● Work order:
Which lines run from the one containing "Given: Open the Robert Muchamore name link" through the end of the data? Write them out exactly, with the pictures left out.

● Dataset entries:
+--

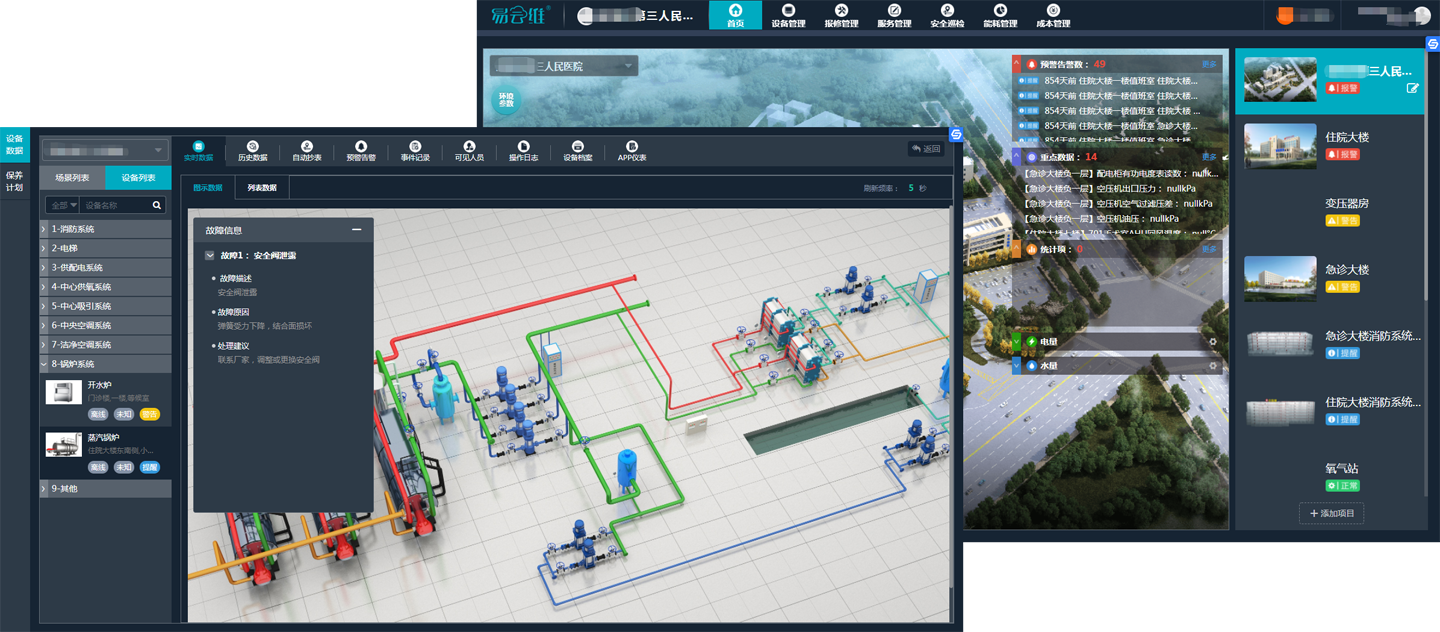
Task: Click the 添加项目 button
Action: (x=1331, y=513)
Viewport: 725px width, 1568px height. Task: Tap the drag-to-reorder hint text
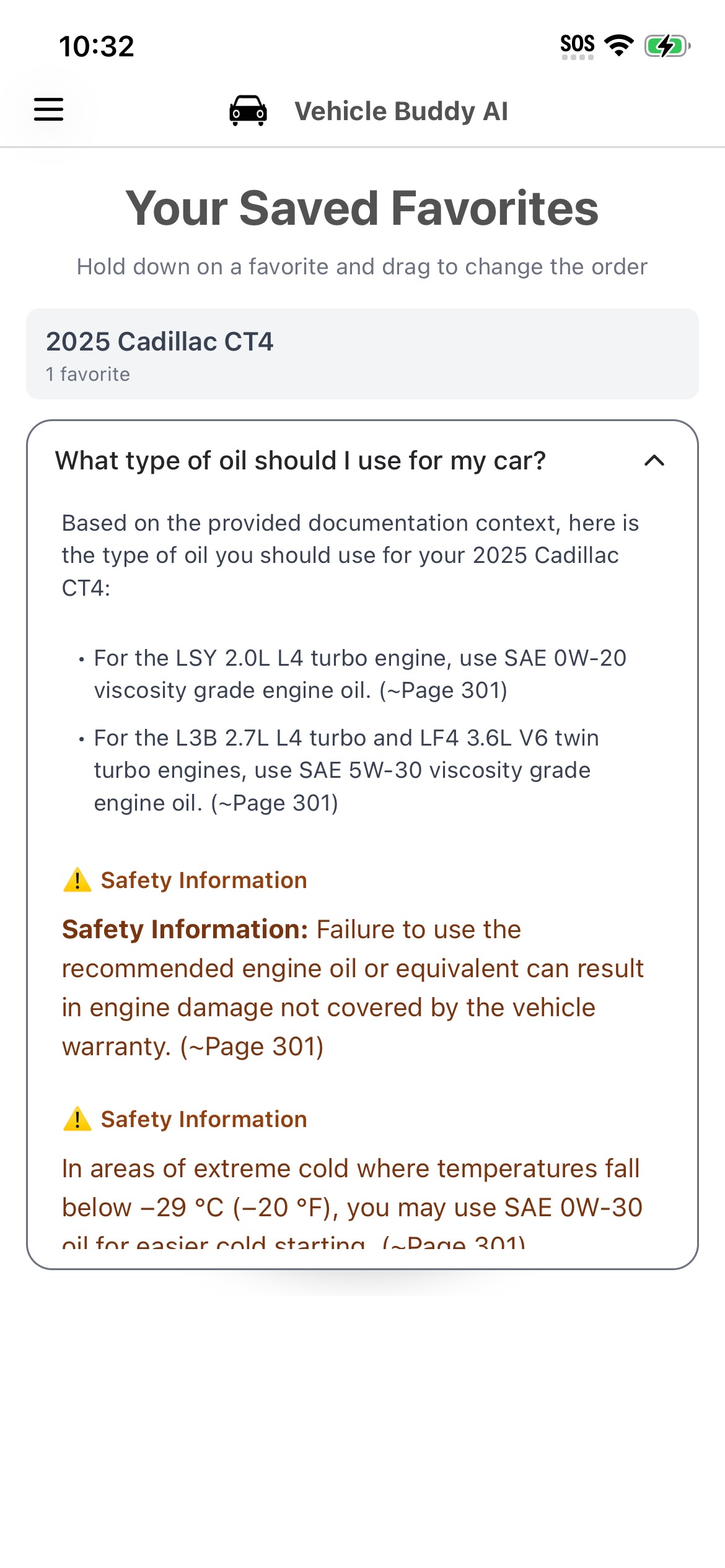[362, 267]
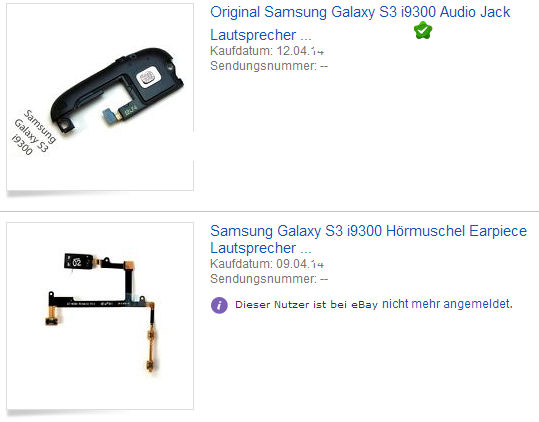The image size is (539, 422).
Task: Click 'Lautsprecher ...' in the Audio Jack title
Action: [x=261, y=35]
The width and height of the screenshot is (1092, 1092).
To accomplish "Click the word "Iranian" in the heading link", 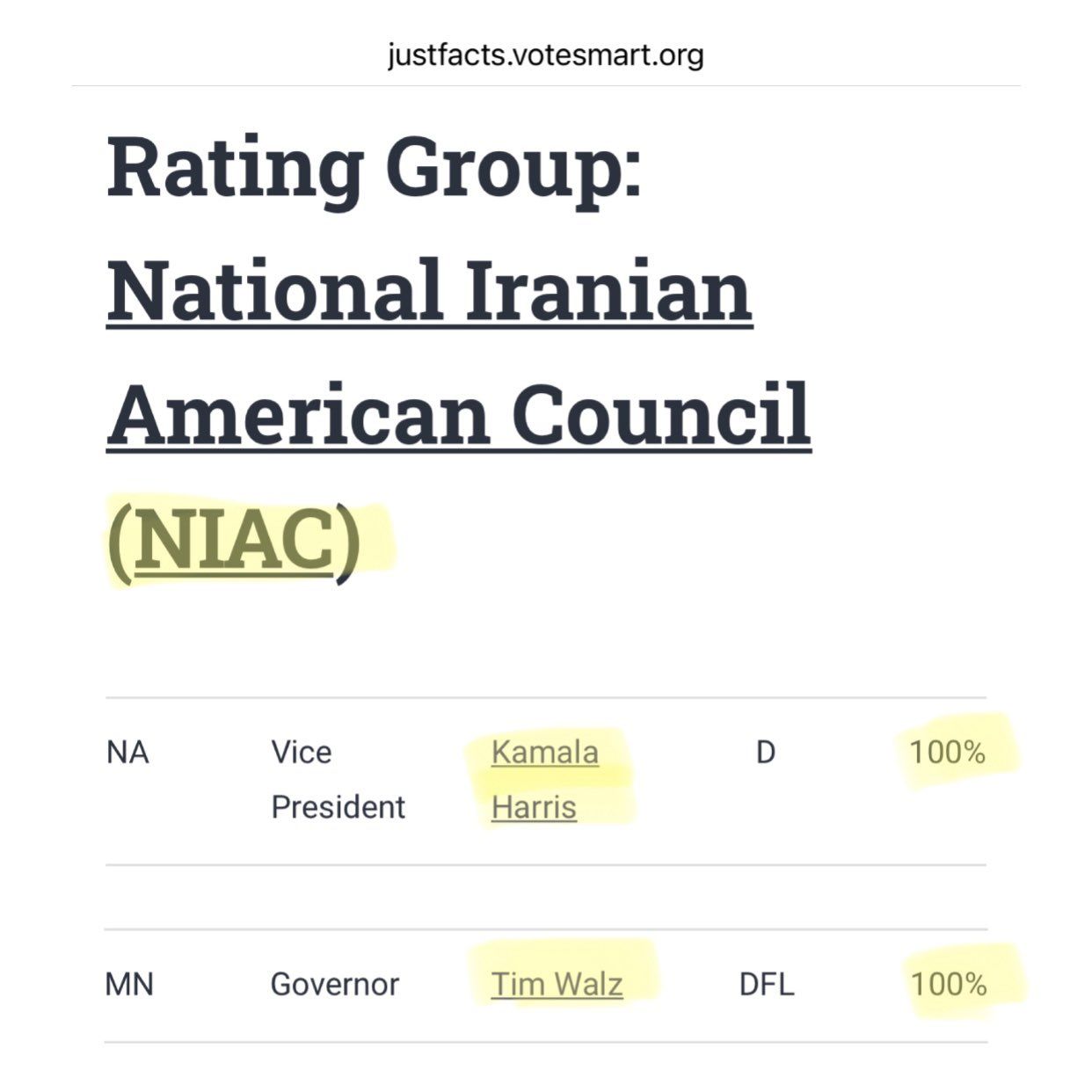I will 608,290.
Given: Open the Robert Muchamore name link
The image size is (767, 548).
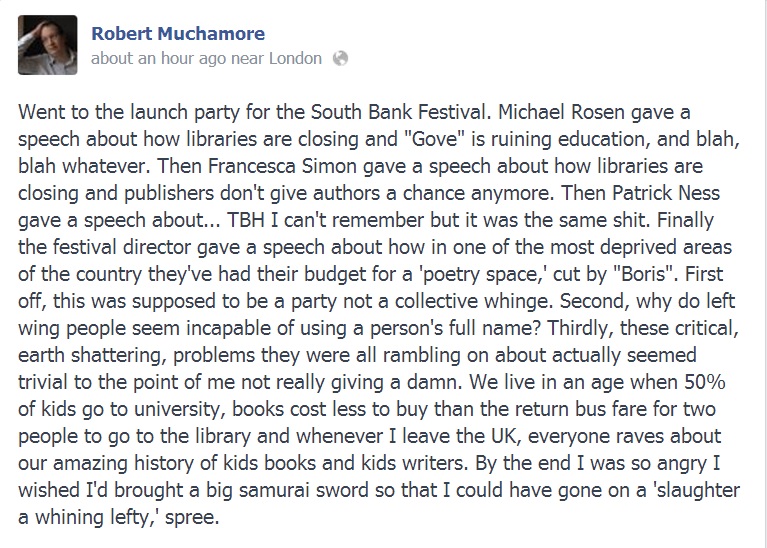Looking at the screenshot, I should point(178,33).
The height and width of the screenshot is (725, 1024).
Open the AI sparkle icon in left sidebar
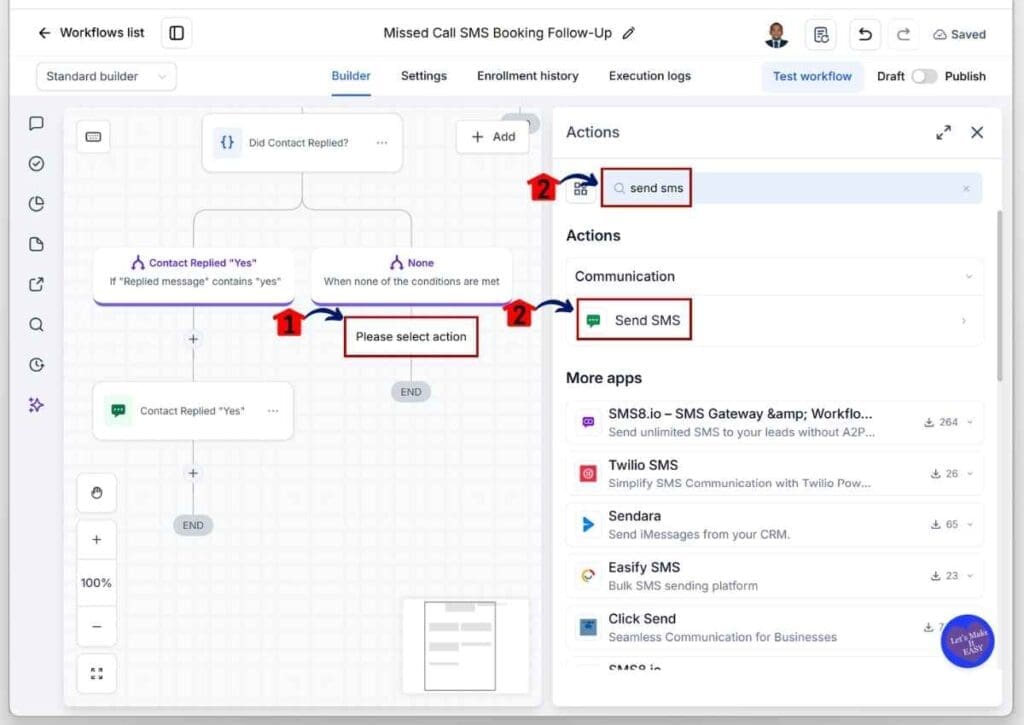tap(37, 405)
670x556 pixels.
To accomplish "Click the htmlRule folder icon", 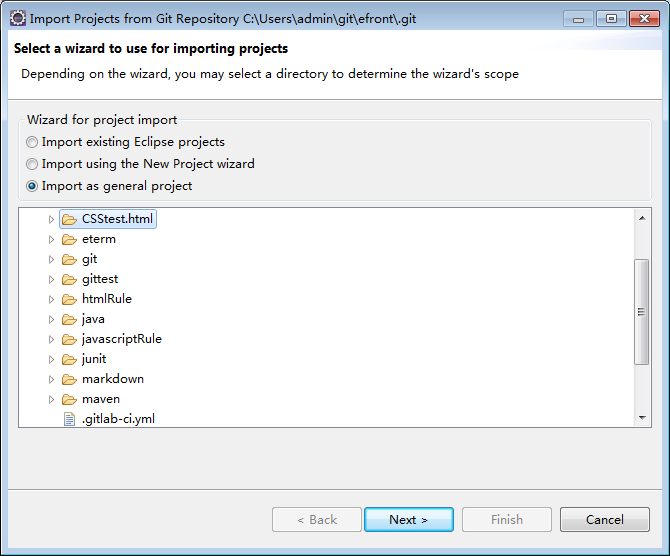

+--

● Answer section:
Given: Open the Robert Muchamore name link
The image size is (767, 548).
Looking at the screenshot, I should point(178,33).
The height and width of the screenshot is (725, 1024).
Open the AI sparkle icon in left sidebar
tap(37, 405)
670x556 pixels.
To accomplish "Click the htmlRule folder icon", 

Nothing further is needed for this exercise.